Extract to read:
━━━━

- Boundary of the Special Geographic Area's 2nd parliamentary district in the Special Geographic Area
- Area: Special Geographic Area
- Population: 110,121 (2024)
- Electorate: 71,037 (2026)

Current constituency
- Member of Parliament: Elaysa Enalang (elect)
- Political party: UBJP

= Special Geographic Area's 2nd parliamentary district =

Parliamentary district for the Bangsamoro Parliament

The Special Geographic Area's 2nd parliamentary district is the second of the two parliamentary districts of the Special Geographic Area for the Bangsamoro Parliament. It is composed of the municipalities of Kapalawan, Ligawasan, Malidegao, and Old Kaabakan in Cotabato.

━━━━

Material provided:

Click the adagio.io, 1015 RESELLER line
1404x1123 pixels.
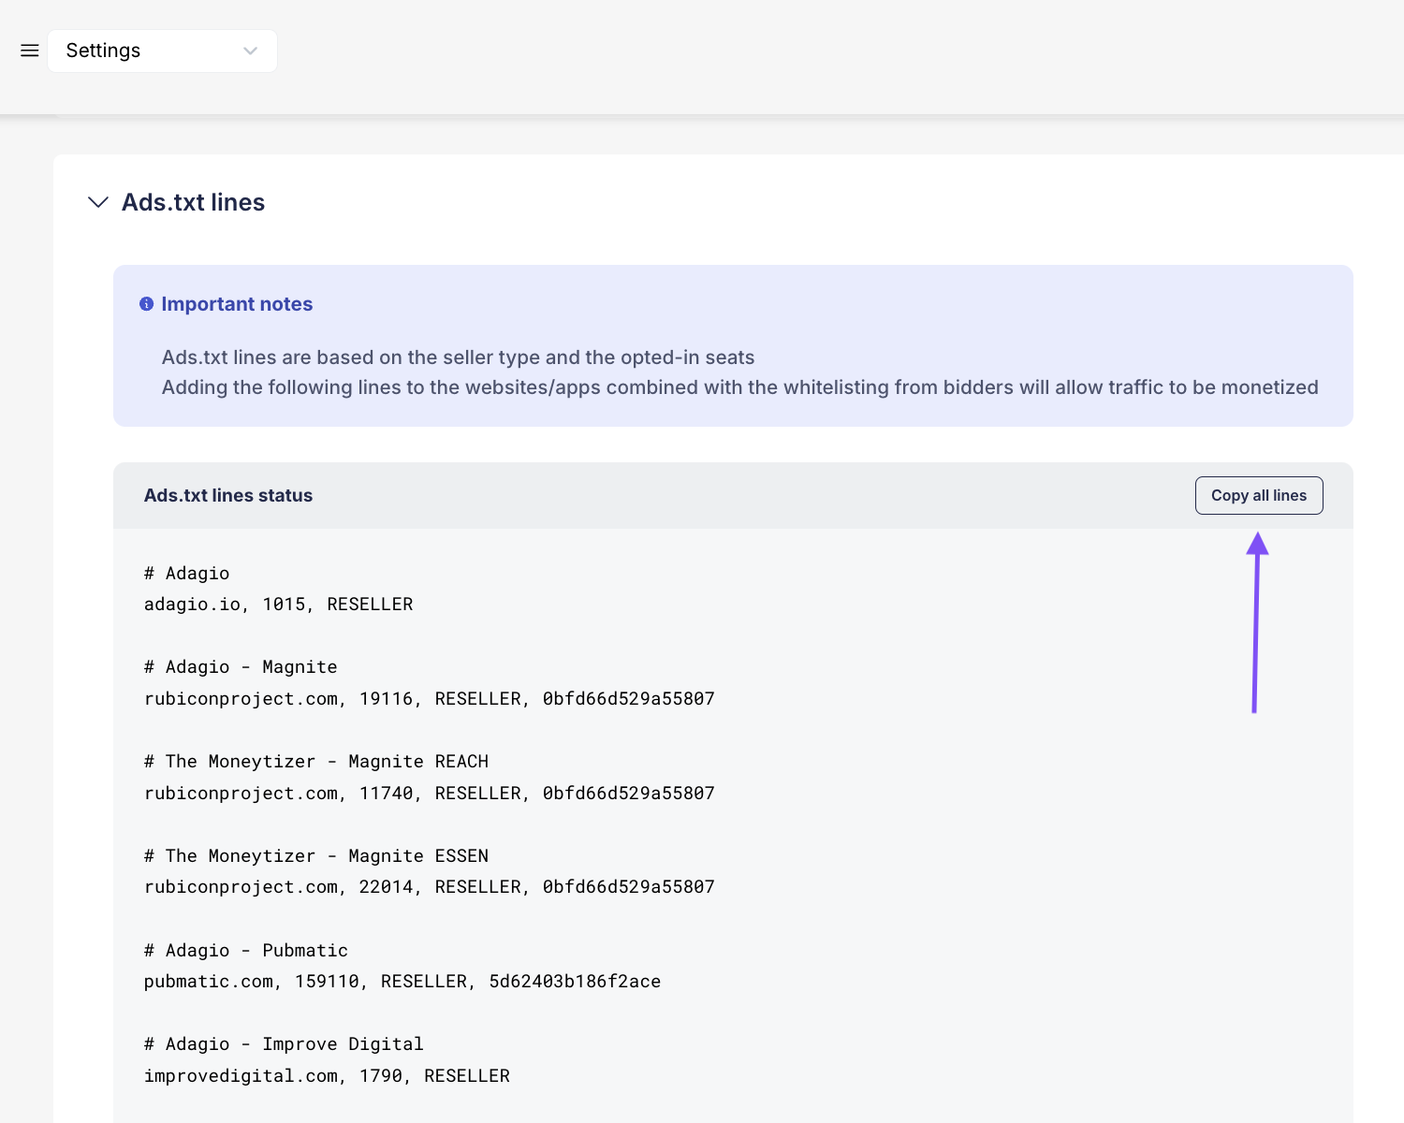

━━━━

Your goal:
Answer these three questions from the text on the Special Geographic Area's 2nd parliamentary district:
1. What was its population in 2024?
2. Which party does the member-elect belong to?
3. Which municipalities make up the district?

Worked solution:
1. 110,121
2. UBJP
3. Kapalawan, Ligawasan, Malidegao, and Old Kaabakan